父により後継に選定され、1863年に王位に就いた。しかし1864年に、2人の兄、ムハンマド・アフザル・ハーン(在位1866年 - 1867年10月)とムハンマド・アアザム・ハーンが反乱を起こし、1866年に王位を奪われた。
ムハンマド・アフザルは1867年に死去し、ムハンマド・アアザム(在位1867年 - 1868年)が跡を継いだ。これに対し、シール・アリーも軍事力を回復し、ヘラートとカンダハールを経て、1868年にカーブルを陥落させ、再び王位に就いた。
1868年から1873年にかけ、ブハラ、ヒヴァ、コーカンドの三ハーン国がロシアに征服されると、シール・アリーはイギリスとの友好関係を強化しようとする。しかし、イギリスからは満足な回答を得られなかった。ついで、イギリスが外交団をカーブルに常駐させ、アフガニスタンを制御しようとしたが、彼はこれを拒絶した。

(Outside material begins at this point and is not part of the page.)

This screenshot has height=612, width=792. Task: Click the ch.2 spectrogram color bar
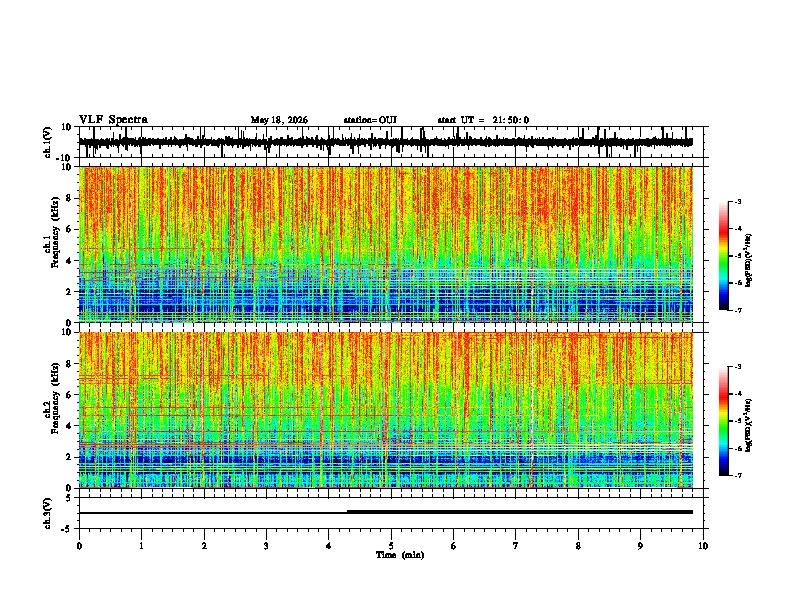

これにより、1878年第二次アフガン戦争が勃発し、シール・アリーはイギリス軍に敗れた。彼はカブール占領の前日に退位し、ムハンマド・ヤアクーブ・ハーンを摂政として残して、自らはバクトリアに逃れた。ロシアの援助を要請したが拒絶され、1879年2月21日、マザーリシャリーフで死去した。